_Task objective_
Please change "GUI agent" to "interface assistant" in the data from its first line through the line with "455x256 pixels. coord(6,184)", and give back only those lines with nothing else altered.

_Exercise input_
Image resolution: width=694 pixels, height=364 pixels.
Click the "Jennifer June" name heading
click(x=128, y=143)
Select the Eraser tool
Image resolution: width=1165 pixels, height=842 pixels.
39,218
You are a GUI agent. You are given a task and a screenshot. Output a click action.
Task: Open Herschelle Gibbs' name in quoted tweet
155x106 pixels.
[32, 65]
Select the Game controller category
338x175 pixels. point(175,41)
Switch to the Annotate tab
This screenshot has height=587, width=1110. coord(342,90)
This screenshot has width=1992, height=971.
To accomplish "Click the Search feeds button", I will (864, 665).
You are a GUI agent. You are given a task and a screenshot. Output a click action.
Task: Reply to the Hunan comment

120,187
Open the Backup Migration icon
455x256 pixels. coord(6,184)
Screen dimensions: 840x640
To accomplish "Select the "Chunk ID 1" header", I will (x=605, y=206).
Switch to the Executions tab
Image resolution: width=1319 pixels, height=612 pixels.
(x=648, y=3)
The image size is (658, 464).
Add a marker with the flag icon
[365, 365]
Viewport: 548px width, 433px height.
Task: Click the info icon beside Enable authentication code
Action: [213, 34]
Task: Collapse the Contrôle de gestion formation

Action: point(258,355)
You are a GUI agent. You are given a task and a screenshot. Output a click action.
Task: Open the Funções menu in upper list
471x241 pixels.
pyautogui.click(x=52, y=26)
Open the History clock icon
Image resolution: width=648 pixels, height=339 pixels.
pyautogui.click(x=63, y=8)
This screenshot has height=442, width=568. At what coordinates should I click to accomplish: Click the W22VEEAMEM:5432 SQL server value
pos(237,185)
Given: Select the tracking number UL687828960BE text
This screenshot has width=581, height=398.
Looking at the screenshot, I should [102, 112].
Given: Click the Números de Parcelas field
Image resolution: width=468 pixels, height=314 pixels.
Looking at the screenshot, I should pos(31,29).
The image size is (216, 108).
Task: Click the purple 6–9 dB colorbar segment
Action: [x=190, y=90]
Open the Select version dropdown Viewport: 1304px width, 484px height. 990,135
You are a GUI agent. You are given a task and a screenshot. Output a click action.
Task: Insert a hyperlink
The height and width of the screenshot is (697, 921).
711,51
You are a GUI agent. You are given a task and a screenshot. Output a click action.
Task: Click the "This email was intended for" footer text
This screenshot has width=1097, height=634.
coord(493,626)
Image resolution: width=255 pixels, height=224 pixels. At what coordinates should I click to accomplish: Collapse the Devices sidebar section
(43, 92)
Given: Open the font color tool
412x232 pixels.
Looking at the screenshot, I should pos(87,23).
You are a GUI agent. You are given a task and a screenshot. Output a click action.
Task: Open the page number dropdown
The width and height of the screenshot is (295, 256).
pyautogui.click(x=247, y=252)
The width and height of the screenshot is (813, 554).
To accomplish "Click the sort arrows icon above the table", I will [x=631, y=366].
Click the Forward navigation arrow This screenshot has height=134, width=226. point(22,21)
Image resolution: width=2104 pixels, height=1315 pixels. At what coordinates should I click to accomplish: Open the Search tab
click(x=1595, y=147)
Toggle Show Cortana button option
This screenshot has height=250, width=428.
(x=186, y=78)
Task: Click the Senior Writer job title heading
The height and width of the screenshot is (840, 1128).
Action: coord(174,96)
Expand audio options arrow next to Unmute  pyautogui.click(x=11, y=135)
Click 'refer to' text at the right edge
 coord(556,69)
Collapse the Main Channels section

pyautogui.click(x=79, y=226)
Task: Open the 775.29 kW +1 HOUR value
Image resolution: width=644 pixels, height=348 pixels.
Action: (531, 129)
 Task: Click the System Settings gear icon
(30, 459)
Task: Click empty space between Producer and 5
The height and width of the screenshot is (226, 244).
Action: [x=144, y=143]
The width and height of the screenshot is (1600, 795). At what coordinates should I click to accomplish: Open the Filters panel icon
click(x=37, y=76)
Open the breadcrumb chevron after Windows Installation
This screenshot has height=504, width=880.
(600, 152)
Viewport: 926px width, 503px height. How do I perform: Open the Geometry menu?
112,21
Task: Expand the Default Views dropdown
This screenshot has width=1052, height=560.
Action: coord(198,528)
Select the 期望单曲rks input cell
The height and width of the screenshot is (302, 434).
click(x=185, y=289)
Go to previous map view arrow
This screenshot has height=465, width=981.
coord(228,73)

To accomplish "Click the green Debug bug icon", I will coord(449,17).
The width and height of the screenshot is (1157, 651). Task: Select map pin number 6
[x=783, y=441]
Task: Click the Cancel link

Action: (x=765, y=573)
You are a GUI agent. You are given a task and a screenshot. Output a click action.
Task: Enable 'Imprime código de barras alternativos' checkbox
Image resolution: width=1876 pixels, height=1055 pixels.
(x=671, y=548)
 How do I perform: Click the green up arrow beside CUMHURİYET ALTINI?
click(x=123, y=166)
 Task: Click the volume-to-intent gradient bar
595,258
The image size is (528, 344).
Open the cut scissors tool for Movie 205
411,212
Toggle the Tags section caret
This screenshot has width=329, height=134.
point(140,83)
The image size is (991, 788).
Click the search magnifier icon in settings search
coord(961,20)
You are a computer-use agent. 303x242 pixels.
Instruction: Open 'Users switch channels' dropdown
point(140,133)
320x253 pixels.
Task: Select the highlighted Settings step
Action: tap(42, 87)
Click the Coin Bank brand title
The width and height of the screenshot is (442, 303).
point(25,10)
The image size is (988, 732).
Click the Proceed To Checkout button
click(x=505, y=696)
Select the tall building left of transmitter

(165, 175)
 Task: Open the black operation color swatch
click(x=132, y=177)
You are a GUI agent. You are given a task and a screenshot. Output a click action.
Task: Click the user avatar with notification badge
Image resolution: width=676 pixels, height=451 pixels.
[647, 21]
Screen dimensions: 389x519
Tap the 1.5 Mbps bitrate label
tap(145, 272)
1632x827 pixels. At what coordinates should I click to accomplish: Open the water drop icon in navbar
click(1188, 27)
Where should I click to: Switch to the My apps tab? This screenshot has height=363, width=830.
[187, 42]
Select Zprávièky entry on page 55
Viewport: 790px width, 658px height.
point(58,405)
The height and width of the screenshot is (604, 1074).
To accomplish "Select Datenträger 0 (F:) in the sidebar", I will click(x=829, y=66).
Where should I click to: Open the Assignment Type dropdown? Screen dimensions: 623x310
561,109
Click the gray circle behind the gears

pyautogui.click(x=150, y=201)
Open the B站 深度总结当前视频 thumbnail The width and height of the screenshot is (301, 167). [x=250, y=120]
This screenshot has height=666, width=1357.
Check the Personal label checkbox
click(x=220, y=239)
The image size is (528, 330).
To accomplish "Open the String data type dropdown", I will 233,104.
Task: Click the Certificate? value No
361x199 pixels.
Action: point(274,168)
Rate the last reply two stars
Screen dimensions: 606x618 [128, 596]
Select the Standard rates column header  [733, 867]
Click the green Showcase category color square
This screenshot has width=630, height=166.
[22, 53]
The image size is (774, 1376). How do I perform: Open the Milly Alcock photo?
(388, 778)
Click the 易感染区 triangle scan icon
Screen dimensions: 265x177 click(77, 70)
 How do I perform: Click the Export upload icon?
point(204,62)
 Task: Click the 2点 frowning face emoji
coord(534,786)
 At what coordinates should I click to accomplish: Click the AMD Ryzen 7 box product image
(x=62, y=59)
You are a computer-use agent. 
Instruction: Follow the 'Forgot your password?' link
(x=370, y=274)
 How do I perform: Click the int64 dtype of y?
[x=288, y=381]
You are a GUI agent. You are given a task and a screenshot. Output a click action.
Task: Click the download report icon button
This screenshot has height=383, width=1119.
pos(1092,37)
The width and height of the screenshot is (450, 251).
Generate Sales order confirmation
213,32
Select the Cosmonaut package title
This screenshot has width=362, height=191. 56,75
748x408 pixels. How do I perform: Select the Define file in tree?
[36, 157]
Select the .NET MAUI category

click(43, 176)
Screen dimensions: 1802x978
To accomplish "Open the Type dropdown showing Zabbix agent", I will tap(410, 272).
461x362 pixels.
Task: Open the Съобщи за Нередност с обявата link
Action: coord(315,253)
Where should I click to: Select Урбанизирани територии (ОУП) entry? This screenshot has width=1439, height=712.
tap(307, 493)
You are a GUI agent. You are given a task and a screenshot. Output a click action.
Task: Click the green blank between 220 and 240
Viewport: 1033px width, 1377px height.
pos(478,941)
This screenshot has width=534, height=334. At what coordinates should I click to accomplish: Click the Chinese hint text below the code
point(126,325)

_Solution for this problem_
Image resolution: width=694 pixels, height=364 pixels.
Click the "Jennifer June" name heading
click(x=128, y=143)
Select the Eraser tool
Image resolution: width=1165 pixels, height=842 pixels.
39,218
You are a interface assistant. You are given a task and a screenshot. Output a click action.
Task: Open Herschelle Gibbs' name in quoted tweet
155x106 pixels.
[32, 65]
Select the Game controller category
338x175 pixels. point(175,41)
Switch to the Annotate tab
This screenshot has height=587, width=1110. coord(342,90)
This screenshot has width=1992, height=971.
To accomplish "Click the Search feeds button", I will (864, 665).
You are a interface assistant. You are given a task and a screenshot. Output a click action.
Task: Reply to the Hunan comment

120,187
Open the Backup Migration icon
455x256 pixels. coord(6,184)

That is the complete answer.